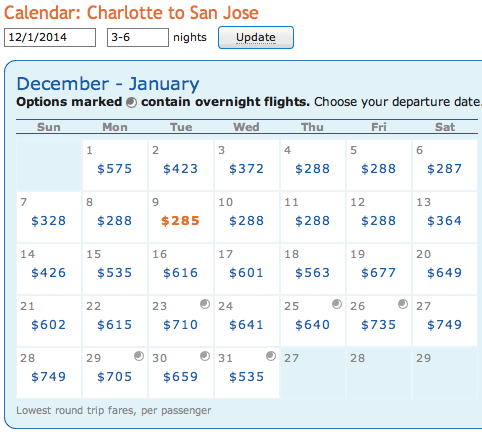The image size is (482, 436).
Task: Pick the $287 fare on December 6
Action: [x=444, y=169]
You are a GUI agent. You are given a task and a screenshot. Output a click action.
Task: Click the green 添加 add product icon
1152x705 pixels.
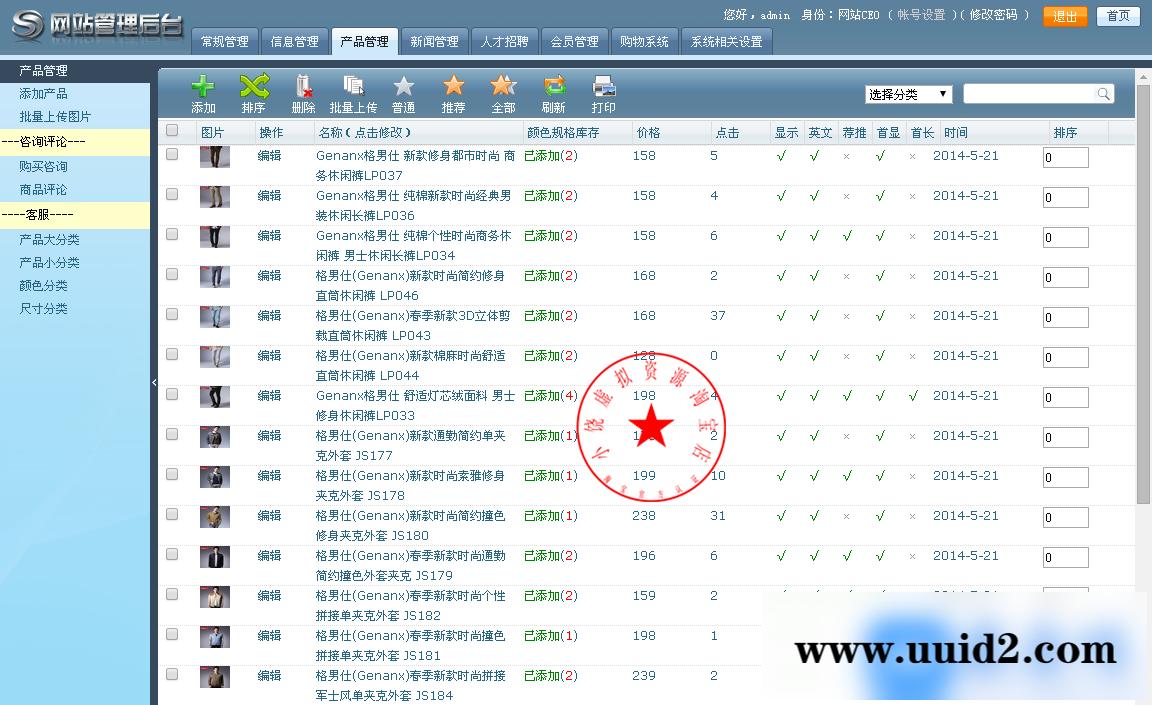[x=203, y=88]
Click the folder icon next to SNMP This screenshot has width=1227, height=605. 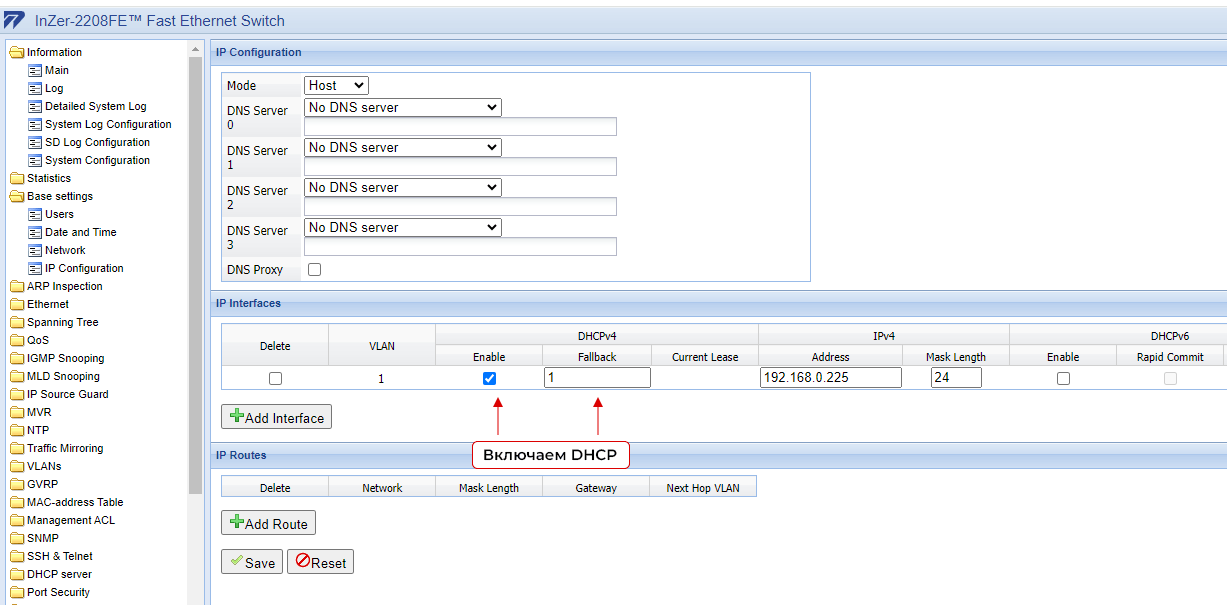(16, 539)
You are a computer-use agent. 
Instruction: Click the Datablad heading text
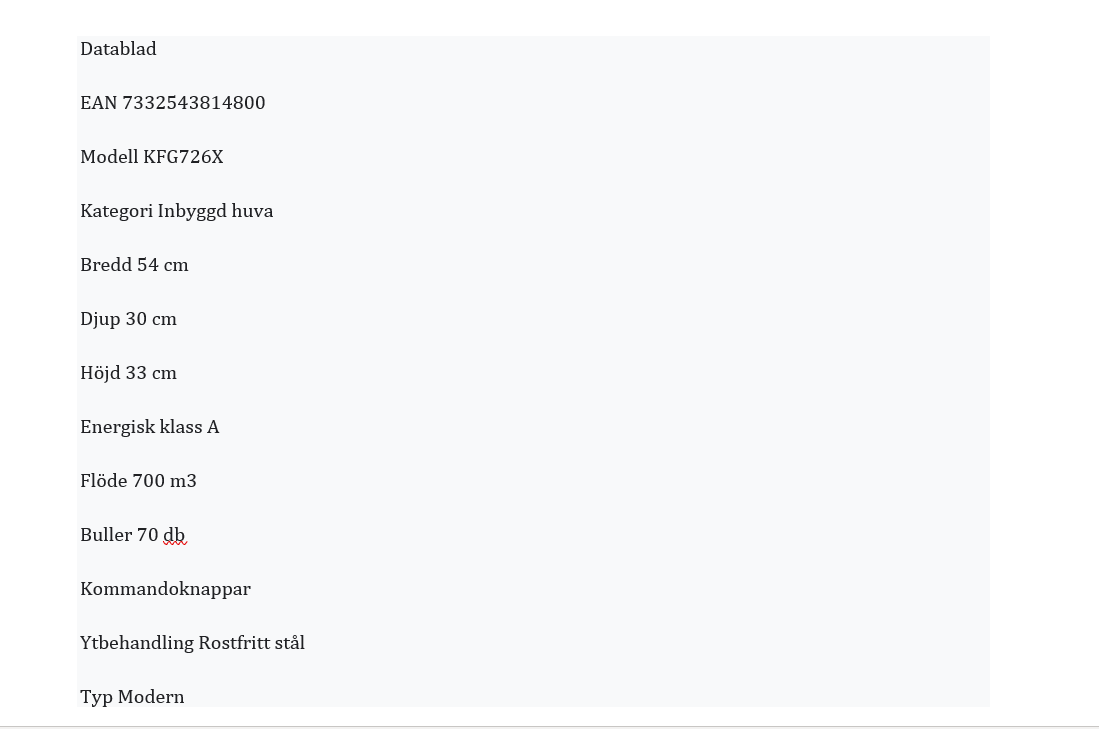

+===+

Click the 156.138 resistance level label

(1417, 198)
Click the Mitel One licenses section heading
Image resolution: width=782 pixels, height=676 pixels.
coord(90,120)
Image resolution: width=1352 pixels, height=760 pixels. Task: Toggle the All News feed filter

+===+

* Description of the task
Output the stretch of records from the line containing "Click the 156.138 resistance level label" through the line containing "Image resolution: width=1352" as a JSON list of strings, one string per line, leaving out blank lines.

* Problem solution
[
  "Click the 156.138 resistance level label",
  "(1417, 198)",
  "Click the Mitel One licenses section heading",
  "Image resolution: width=782 pixels, height=676 pixels.",
  "coord(90,120)",
  "Image resolution: width=1352 pixels, height=760 pixels. Task: Toggle the All News feed filter"
]